DATASET RECORDS
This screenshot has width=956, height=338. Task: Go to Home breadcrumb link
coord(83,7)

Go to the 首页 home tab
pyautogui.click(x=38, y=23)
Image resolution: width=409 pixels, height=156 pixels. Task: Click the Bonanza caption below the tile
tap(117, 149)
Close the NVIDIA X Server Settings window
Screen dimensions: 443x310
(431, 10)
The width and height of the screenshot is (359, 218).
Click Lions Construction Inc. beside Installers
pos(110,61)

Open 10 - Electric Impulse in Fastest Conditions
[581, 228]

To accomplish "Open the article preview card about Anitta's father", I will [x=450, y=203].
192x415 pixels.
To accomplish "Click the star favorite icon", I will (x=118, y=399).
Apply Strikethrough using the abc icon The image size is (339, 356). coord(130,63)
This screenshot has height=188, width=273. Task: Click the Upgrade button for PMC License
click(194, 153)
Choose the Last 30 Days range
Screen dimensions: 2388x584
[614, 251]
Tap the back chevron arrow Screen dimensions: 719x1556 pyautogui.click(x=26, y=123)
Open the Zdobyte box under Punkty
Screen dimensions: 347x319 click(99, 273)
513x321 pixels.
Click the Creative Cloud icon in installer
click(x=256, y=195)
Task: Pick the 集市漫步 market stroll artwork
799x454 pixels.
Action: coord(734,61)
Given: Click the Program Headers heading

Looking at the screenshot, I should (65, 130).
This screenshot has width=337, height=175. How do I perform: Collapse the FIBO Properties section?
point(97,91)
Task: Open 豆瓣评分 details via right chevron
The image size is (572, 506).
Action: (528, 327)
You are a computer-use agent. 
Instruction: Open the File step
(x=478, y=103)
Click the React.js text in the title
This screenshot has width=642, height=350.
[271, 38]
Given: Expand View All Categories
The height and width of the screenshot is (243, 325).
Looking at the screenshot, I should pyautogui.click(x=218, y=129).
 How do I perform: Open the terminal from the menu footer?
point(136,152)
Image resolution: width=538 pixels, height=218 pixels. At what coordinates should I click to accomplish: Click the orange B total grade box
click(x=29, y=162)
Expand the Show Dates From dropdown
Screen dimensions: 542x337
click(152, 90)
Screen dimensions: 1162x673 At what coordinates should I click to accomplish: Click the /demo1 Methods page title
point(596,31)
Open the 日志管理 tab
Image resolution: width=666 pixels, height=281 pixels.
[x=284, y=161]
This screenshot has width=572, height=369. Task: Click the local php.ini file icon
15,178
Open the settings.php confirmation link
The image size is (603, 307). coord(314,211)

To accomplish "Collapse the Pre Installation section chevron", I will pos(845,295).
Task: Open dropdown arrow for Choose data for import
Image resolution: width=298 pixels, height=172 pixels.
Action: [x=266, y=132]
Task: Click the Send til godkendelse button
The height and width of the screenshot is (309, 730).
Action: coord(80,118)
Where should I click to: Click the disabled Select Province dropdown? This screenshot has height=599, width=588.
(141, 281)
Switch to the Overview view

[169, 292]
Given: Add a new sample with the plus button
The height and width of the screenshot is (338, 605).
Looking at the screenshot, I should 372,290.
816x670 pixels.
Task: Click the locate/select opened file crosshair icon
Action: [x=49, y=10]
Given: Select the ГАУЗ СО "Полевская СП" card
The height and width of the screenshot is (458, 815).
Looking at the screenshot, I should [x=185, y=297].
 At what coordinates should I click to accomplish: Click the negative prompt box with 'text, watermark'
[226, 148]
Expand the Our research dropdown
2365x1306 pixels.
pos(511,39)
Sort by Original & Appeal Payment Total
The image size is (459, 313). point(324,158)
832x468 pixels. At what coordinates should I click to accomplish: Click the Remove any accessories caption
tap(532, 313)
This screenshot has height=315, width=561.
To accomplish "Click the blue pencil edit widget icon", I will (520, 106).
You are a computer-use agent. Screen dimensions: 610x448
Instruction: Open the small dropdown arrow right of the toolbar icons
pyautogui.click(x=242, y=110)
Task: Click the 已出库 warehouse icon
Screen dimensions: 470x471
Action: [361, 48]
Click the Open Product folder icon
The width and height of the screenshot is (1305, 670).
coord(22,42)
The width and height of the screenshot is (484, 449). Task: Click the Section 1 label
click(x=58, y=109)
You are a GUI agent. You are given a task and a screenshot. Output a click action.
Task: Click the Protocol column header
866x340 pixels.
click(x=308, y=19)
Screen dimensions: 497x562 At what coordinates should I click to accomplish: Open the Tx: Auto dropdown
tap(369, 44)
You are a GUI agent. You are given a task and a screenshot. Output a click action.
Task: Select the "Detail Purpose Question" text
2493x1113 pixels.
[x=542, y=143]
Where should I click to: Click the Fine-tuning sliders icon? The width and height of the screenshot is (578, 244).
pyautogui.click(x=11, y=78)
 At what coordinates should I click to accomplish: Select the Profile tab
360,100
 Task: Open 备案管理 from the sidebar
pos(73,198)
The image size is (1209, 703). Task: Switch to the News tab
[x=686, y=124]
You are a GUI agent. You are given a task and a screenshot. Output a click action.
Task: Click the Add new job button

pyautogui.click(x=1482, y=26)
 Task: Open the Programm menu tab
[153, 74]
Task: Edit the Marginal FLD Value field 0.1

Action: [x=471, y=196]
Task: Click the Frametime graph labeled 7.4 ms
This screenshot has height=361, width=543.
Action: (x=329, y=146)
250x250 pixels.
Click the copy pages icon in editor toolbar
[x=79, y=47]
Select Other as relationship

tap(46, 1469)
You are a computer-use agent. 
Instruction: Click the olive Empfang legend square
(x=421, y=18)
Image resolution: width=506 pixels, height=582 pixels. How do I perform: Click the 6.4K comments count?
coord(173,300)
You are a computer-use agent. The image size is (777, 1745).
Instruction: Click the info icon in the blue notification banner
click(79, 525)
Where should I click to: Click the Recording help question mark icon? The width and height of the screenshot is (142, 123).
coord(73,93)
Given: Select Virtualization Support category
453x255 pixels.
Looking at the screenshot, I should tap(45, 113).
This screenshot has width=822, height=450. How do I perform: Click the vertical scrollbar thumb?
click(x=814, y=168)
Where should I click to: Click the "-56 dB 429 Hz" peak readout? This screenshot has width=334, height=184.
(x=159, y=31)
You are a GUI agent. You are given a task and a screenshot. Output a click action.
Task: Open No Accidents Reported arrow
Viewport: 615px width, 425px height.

TASK DIRECTIONS
Return every line from the records above that holds the word "computer".

ANSWER FOR THIS EXERCISE
You are a computer-use agent. 
You are a computer-use agent. Screen dimensions: 610x448
You are a computer-use agent. 
You are a computer-use agent. The image size is (777, 1745).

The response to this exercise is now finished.